▶ Stored records:
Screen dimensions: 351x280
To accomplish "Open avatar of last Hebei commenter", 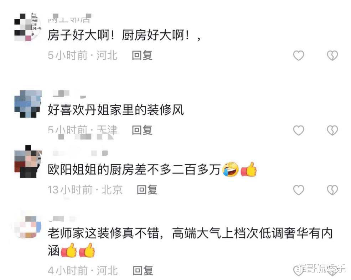I will pyautogui.click(x=28, y=227).
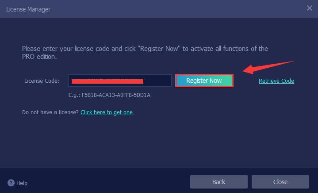Dismiss the License Manager with the X icon
The width and height of the screenshot is (318, 193).
coord(310,8)
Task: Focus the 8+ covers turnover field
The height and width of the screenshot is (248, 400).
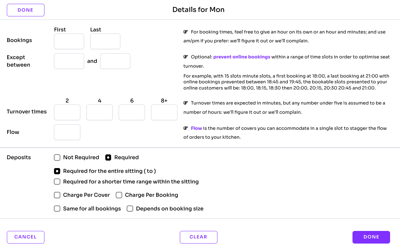Action: pyautogui.click(x=164, y=112)
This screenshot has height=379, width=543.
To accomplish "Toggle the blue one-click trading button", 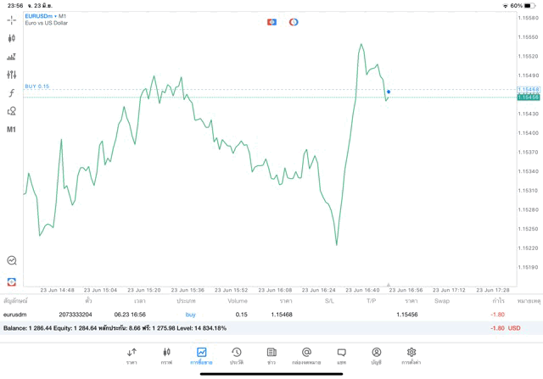I will click(x=272, y=22).
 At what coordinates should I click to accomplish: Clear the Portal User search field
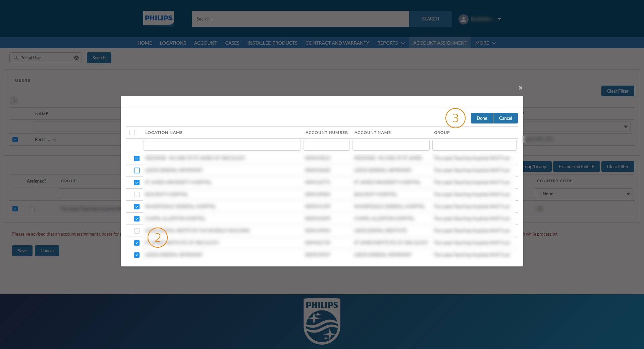[x=76, y=58]
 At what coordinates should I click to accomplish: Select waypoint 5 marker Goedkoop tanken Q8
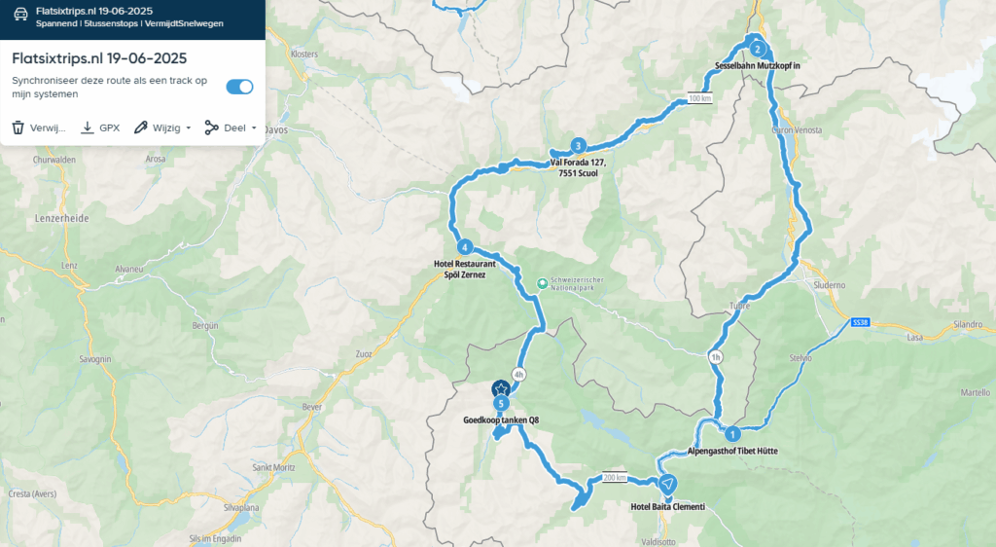click(501, 403)
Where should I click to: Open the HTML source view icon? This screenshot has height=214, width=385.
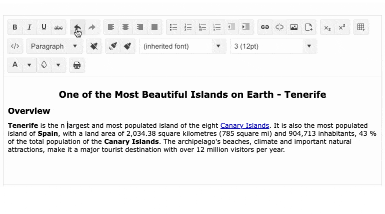coord(15,46)
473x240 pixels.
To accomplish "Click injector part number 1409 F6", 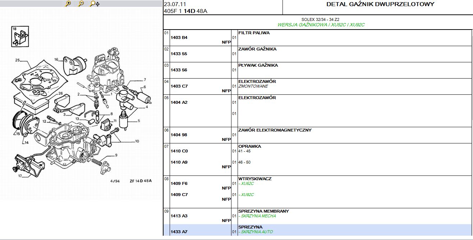I will point(179,183).
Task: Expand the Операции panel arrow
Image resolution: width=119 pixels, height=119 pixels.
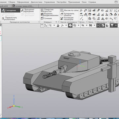Action: (56, 22)
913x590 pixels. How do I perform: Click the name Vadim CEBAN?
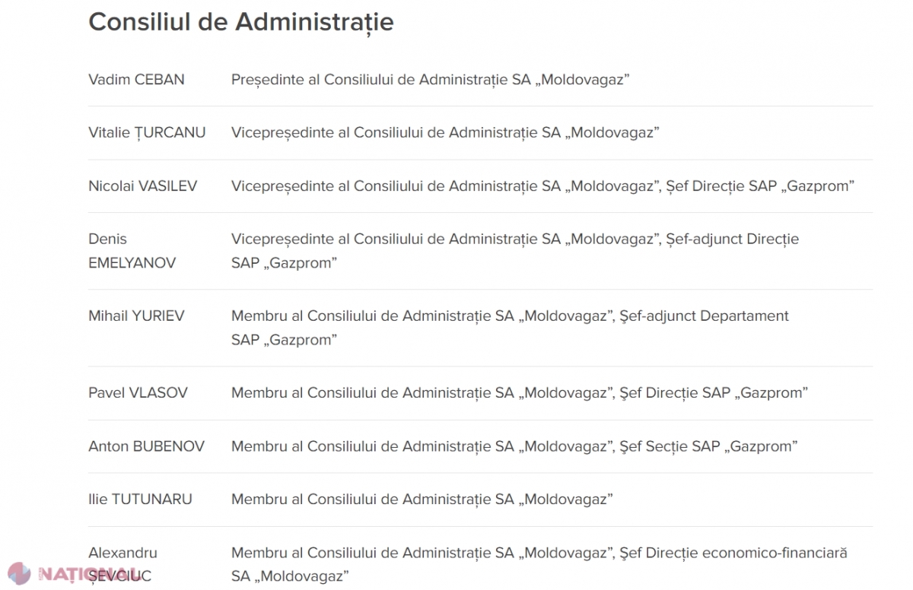coord(136,79)
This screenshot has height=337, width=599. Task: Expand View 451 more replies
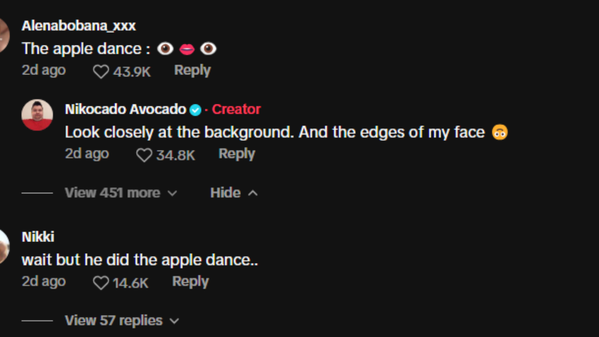coord(121,193)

▶ What you have to do:
Once you find the line containing "Task: Expand the Операции panel arrow", retype it and every line after it through the last line of the records above, exactly. Add nothing else, and leave out the pictures.

▶ Task result:
Task: Expand the Операции panel arrow
Image resolution: width=119 pixels, height=119 pixels.
Action: (56, 22)
913x590 pixels. How do I perform: Click the name Vadim CEBAN?
coord(136,79)
This screenshot has height=337, width=599. Task: Expand View 451 more replies
coord(121,193)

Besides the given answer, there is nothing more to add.